Thibault Eskalt : « En fait, pendant cette dizaine d’années, il y a eu des voyages mais aussi des temps de pause, des temps de travail… J’ai beaucoup erré avant de me stabiliser, avant de devenir l’homme que je suis maintenant. Il y a eu des expériences dans la forêt, des aventures en Islande, en Irlande, des road trips… J’ai beaucoup observé les paysages défiler sous mes yeux. Pendant ces voyages, j’ai beaucoup apprécié de voir les climats changer devant mes yeux : la brume se lève, la pluie arrive, elle passe, il y a un arc en ciel… J’aime l’idée de traverser les éléments et tout se prendre dans la face. Je voulais que ma musique soit exactement comme un voyage, que l’auditeur traverse différents climats en assistant au spectacle ou en écoutant mon disque. Je voulais que l’auditeur ait l’impression d’être dans un train qui traverse des contrées éloignées et qui donne envie de vivre et de voyager. »

Comment parvenez-vous à retranscrire dans votre musique la proximité avec les éléments à laquelle vous êtes parvenu pendant vos voyages ?

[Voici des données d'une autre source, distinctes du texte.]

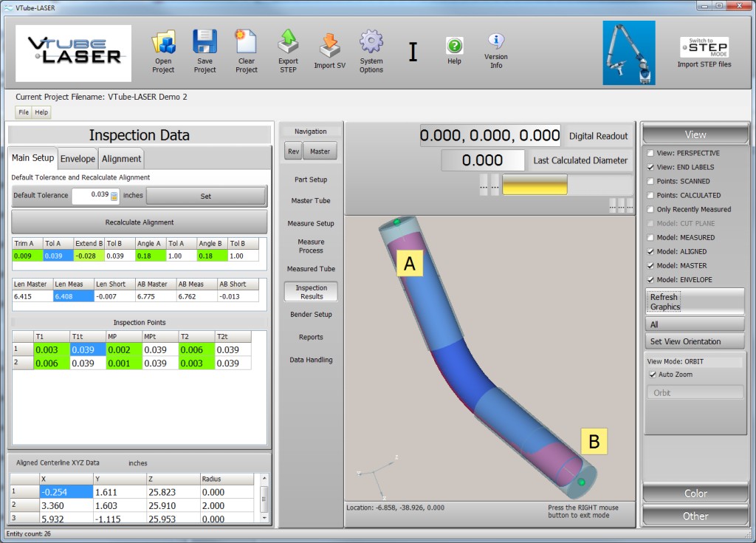Click the Refresh Graphics button
Viewport: 756px width, 543px height.
click(695, 301)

Thibault Eskalt : « Par le silence, par la sensation d’espace… On sent dans ma musique ma passion pour les grands espaces. On la sent aussi dans ma façon de la mettre en image et en scène. Je travaille la musique et la vidéo en même temps, ce qui donne à la première un aspect cinématographique. C’est en observant la nature, en l’observant à travers la fenêtre du train ou de la voiture, que j’ai choisi d’orienter ma musique dans ce sens-là, que j’ai conçu une musique à la fois climatique et cinématographique. »

Vous parlez de « musique climatique ». Est-ce un concept que vous partagez avec certains des artistes qui vous servent de référence ?

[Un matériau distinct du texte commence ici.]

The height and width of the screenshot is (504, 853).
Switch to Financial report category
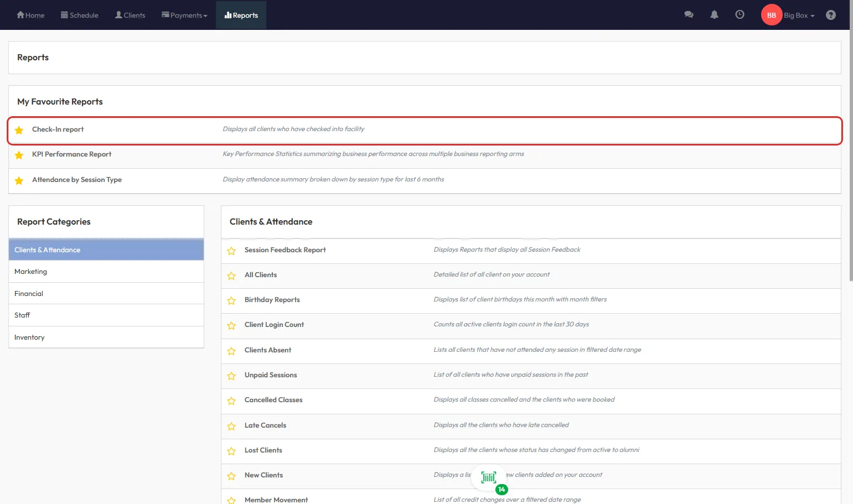coord(29,294)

Thibault Eskalt : « Ce qui m’intéresse, c’est que la chanson arrive à poser une ambiance. Chaque titre possède une ambiance différente, que j’appelle un « climat ». Chaque titre est une étape dans mon voyage et dans le voyage de l’auditeur. Je retrouve cette idée chez plusieurs artistes, comme Ry X, un chanteur australien qui travaille sur l’ambient, sur les résonances, sur la notion de pureté de la musique… La pureté de nos émotions, c’est souvent lorsqu’on est seul en train de voyager, en train de contempler ce qui est autour de nous, qu’on a le temps de la retrouver, dans un geste d’introspection. Il y a aussi bien sûr Christophe, qui m’inspire beaucoup (même si, finalement, je ne l’écoutais pas beaucoup avant que quelqu’un fasse le rapprochement entre lui et moi). »

Finalement, quand vous parlez de « climat », il s’agit plutôt de climats intérieurs, psychologiques, plus que du climat extérieur, en plein bouleversement…

Thibault Eskalt : « Oui, ce sont des climats intérieurs, des humeurs, une sorte de météo humaine ; c’est une façon de symboliser nos émotions. Mais la notion de crise climatique est également présente dans les textes. Je me pose quand même beaucoup de questions dans ces chansons sur l’avenir, sur le monde qu’on va laisser à nos enfants. J’ai grandi dans un monde qui est complètement différent de celui dans lequel je vis. Je prends une grosse claque chaque fois que je le constate. Je me pose des questions pour mon fils : que va donner le changement climatique qu’on observe en ce moment ? C’est le problème le plus important de notre époque. Ce qu’on vit, les générations d’avant ne l’ont pas vécu. Beaucoup de romans d’anticipation anticipaient en fait notre époque. Lors de vacances avec mon fils, je voyais des champignons de fumée partout autour de nous, parce que tout était en train de brûler. C’est absolument dingue. Cette thématique est le sous-texte de mon spectacle, un spectacle d’ailleurs écoresponsable : j’ai recyclé des éléments de décor, tout est conçu pour pouvoir tourner en équipe réduite (un technicien, un artiste et un véhicule permettant le covoiturage)… On utilise une seule prise de courant et on peut même jouer sans électricité, n’importe où. Dans ma musique, il y a toujours ce côté itinérant : c’est une musique qui fait voyager et qui voyage… »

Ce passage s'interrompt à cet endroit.